For every passionate advocate of social media there is an equally passionate critic. Whatever your view might be, you have to admit that it has brought some positives to our everyday world. If you go onto Instagram, Twitter or Facebook right now, my guess is you will struggle to scroll down for too long without finding an ‘inspirational’ quote or motivational poster somewhere. The old method of covering our walls with post-it notes has been replaced with covering our virtual walls with their own posts.

Some people live and die by these quotes – for every challenge they can face on any given day, they have a quote that can offer the perfect solution. Read a hundred quotes, read a thousand if you want, but when it comes to getting results they count for absolutely nothing if you don’t put in the necessary work. Don’t we all know that one person who will tweet, “the roads are always open” and yet you never see them doing any cardio in the gym.

The point is that these forms of motivation only work if you are going to work hard. Some of them do work, of course. When you think that you have pushed yourself to the absolute limit, thinking back to that quote on that poster can give you just enough to push yourself even further. This presents its own problem – how far should we be pushing ourselves?

People will always interpret things in their own way and this is where the danger is. One person will read something like, “push yourself”, and know when to stop, but others will keep pushing until they do themselves serious harm. When it comes to clichés, the 2015 favourite for avoiding injury is definitely, “listen to your body”. How ambiguous can you get? Now we have a choice to make: listen to our bodies, or push our bodies further than we thought was possible?

Suffering a serious injury can wipe away a thousand quotes’ worth of motivation. Admittedly, some injuries are awfully bad luck – an awkward land, a millimetres’s overstretch or even an unfortunate slip. Even so, our bodies are very smart machines. In certain cases our bodies will know of an impending injury and will do whatever it can to warn our brains. The key is to know the different types of pain.

Time for another 2015 cliché – “pain is weakness leaving the body”. This might be the most dangerous one of them all. Muscles soreness immediately after training is to be expected, as is soreness which sets in after around a day (DOMS). If you have suffered an injury, you will know the difference between expected muscle soreness and serious damage.

Overtraining will feel completely different to an injury as well. If you have experienced overtraining you will know the things to look out for. Constant fatigue and insomnia are often good indicators that you might just be training a bit too hard.

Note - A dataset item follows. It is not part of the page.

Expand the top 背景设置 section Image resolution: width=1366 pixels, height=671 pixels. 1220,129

Whereas suffering an injury will leave you with dull aches and constant pains, rather than just that lethargic feel.

I really can’t stress enough the importance of getting to know the different types of pain. Sometimes you might stop training because you think you are injured, when really the pain you are feeling is completely normal. On the other hand, you might think it is just DOMS when you could have a serious injury.

Motivation is key to success. Whether you need to do a little bit more, or even a little less, exercise is a good thing. Anything that can encourage more of it in society is as equally pleasing. So if you see a quote and it gives you that motivation to do a little bit more and achieve a bit more success, brilliant. Just remember it is you that has to do the work at the end of the day. Keep that in mind and you can achieve even your more challenging goals!